DATA FOR THE TASK:
Segment Open
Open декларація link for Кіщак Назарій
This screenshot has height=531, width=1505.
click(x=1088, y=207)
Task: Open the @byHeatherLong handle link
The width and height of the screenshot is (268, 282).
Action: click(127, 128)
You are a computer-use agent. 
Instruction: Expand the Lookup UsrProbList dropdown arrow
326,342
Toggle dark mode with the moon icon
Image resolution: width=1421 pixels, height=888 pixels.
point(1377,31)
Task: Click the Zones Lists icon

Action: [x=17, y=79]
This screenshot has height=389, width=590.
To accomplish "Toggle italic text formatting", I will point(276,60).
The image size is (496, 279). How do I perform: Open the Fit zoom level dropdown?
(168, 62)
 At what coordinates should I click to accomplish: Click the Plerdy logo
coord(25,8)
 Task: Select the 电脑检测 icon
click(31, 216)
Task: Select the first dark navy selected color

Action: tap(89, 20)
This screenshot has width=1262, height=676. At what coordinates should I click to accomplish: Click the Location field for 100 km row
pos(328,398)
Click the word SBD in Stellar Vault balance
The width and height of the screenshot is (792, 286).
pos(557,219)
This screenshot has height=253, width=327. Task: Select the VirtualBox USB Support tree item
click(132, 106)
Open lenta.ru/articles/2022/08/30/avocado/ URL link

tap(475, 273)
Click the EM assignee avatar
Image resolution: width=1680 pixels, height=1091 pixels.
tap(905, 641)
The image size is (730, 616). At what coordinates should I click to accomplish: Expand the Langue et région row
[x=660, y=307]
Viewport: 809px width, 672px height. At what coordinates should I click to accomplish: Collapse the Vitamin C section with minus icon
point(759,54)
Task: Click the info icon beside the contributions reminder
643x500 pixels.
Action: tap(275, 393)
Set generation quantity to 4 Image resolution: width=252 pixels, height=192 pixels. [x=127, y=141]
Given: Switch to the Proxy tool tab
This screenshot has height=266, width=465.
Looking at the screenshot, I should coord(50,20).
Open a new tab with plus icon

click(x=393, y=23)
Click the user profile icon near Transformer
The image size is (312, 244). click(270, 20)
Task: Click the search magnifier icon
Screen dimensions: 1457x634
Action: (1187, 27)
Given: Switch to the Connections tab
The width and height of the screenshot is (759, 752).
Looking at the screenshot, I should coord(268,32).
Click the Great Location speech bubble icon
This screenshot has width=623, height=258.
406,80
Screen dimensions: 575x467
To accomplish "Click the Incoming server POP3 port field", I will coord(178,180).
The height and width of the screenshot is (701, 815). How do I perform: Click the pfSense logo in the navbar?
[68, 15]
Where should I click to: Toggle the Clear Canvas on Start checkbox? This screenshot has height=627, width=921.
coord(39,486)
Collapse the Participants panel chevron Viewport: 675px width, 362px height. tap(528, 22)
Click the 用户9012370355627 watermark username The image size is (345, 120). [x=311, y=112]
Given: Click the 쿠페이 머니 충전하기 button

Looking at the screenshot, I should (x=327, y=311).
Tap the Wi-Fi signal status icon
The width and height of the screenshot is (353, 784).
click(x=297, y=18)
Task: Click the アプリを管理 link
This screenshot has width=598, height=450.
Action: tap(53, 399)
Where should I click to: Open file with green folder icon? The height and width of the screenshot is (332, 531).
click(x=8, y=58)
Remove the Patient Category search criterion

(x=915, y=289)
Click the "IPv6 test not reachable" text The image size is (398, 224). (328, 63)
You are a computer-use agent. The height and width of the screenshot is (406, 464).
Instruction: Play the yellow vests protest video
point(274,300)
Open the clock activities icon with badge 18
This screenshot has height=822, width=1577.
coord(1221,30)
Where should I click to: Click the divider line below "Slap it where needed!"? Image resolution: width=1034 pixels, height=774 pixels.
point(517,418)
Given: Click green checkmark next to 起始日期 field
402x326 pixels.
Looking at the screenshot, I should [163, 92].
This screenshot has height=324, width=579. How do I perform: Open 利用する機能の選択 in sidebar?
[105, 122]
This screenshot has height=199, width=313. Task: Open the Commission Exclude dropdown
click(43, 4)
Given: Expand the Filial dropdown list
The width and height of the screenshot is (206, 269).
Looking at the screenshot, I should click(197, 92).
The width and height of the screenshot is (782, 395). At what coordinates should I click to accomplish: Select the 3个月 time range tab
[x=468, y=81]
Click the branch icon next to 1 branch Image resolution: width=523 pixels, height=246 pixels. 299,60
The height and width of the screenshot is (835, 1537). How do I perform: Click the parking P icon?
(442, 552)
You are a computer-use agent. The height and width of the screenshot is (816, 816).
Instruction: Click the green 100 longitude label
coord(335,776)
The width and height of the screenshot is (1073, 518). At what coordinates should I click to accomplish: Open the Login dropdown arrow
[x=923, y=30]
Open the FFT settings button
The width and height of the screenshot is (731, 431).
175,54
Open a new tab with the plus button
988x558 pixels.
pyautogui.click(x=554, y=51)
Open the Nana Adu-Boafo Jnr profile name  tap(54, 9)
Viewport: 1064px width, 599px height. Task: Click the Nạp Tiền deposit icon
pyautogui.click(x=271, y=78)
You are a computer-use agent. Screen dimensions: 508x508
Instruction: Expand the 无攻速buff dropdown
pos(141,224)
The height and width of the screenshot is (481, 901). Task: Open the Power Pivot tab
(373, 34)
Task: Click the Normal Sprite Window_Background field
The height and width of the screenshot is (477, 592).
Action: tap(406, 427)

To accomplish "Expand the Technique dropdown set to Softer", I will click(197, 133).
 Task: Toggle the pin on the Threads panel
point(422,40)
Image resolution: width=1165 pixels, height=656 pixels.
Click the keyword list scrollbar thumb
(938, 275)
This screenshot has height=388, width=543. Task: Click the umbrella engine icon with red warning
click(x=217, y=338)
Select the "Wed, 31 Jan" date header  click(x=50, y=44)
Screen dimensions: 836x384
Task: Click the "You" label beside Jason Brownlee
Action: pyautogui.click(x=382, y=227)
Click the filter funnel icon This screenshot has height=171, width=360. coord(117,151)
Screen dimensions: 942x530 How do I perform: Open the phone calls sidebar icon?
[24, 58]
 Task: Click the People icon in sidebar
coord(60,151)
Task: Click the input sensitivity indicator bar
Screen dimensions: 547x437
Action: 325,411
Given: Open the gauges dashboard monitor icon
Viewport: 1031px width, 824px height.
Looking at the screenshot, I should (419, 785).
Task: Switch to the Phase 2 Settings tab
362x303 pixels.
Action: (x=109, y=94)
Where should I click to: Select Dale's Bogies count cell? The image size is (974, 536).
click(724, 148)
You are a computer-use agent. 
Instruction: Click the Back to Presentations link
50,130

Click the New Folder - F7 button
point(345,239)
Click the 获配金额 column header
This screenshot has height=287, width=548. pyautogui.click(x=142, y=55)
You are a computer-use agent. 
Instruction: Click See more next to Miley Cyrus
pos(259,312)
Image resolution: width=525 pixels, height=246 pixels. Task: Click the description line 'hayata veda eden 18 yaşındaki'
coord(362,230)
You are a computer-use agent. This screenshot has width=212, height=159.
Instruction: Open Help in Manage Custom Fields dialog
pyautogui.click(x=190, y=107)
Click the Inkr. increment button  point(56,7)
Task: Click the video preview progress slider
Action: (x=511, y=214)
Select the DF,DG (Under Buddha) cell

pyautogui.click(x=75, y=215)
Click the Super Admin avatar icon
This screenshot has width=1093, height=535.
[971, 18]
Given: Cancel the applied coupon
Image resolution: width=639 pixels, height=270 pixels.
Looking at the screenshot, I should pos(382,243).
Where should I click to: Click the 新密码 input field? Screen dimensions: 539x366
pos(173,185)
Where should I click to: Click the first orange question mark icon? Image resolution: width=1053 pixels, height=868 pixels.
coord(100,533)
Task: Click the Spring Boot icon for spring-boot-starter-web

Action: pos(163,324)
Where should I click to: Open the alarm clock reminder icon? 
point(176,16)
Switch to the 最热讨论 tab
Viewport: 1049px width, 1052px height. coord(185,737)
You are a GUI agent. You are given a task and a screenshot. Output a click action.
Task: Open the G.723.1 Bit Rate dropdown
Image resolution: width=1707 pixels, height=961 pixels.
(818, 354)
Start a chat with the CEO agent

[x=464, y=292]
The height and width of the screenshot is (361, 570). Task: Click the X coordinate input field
Segment Closed
Would you please copy every line from the listing above that contains the word "text"?

OUTPUT BELOW:
To accomplish "Toggle italic text formatting", I will point(276,60).
Click the "IPv6 test not reachable" text The image size is (398, 224). (328, 63)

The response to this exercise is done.